Monday, 14 April 2014

THE LAST DAYS ON MARS

CONTAINS SOME SPOILERS

In theory, this is precisely the kind of film I love. I've always been a sucker for movies in spaceships, space stations and interplanetary expeditions, from Alien and 2001 (most of it, anyway) through to the likes of Event Horizon or Supernova: set the thing on a spaceship or an orbiter and as far as I'm concerned you're halfway there. Obviously there's some absolute garbage in this particular subgenre: the amateur night idiocy of Dracula 3000 or the screaming manure of Apollo 18, but generally speaking I'm more excited by a Titan Find or an Inseminoid than perhaps I should. And if not a spaceship, then Mars: Red Planet, two recent movies called Stranded (neither of them terrible), Brian De Palma's flawed but fascinating Mission To Mars....

So maybe I liked The Last Days On Mars a smidgen more than it perhaps deserves purely on its genre genetics. With just 20 hours left of a six-month research mission (including Liev Schrieber, Romola Garai, Olivia Williams and Elias Koteas) to a bleak Martian dustbowl before the lander picks them up to take them back to Earth, one of the team suddenly finds traces of microscopic biological activity - life - and rushes off to claim his discovery rather than leave it for the next team to claim the glory. But this new bacterium starts to infect the humans, turning them into undead zombie monsters and picking the remainder off one by one....
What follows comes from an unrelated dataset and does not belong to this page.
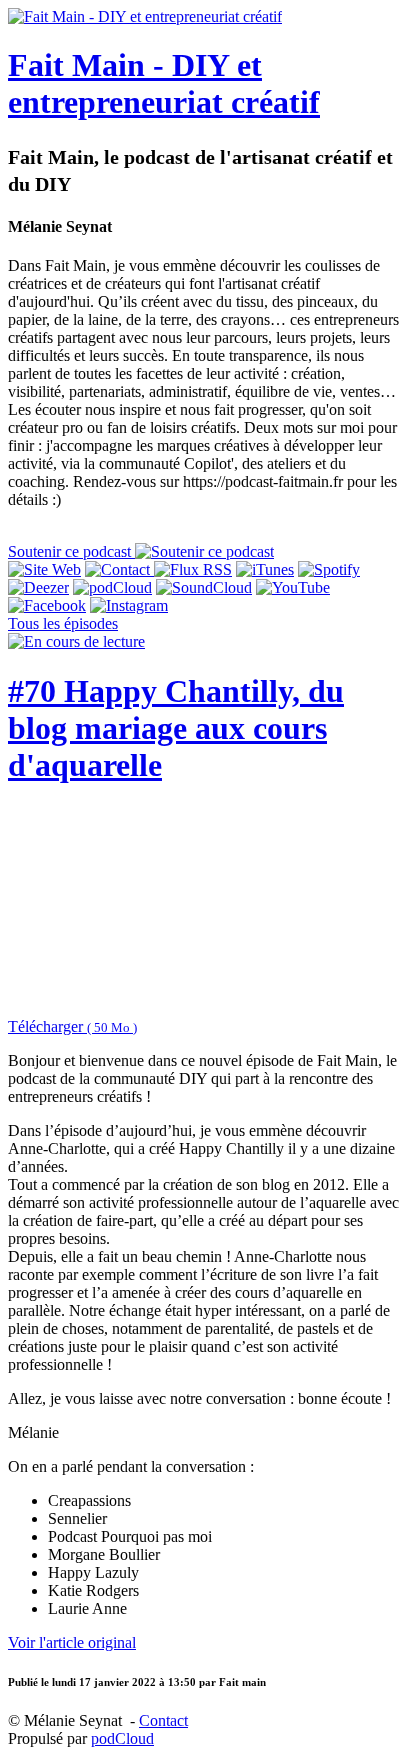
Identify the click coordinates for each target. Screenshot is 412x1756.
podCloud (122, 1738)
So it's a bit like Alien, a bit like Event Horizon, a bit like Red Planet. And on my way out of the cinema I had a brief chat with someone who'd sat behind me, and he reckoned it was a close cousin of a film called The Dark Side Of The Moon, which I did see back in 1990 but I'd completely forgotten about in the intervening 24 years (though needless to say I am now itching to revisit). Originality is hardly the film's strong suit, but then it's a throwback movie harking back to the days of the kind of cheap spacebound quickies that used to turn up as video premieres on Guild and Medusa Home Video, so unoriginality is in its DNA. And I don't necessarily mind second hand plotting if it's done well enough, and to my mind it is here.

It's a throwaway movie as well as a throwback one: strangely it hit UK cinemas two days after it appeared on Netflix USA, which is really its natural home. Yet for all its faults (awful dialogue, simplistic characters, general cheesiness) I had a lot of fun watching it in a largely empty multiplex screen: it's the kind of SF movie I go for rather than the airless artiness of something like Under The Skin, even when it gets silly (if there's no pulse, surely there's no blood flow around the body, so what's the point in injecting drugs?). Yes, The Last Days On Mars is utter tosh, but it's perfectly good tosh. A UK/Ireland co-production, with Jordan standing in for the Martian wastelands.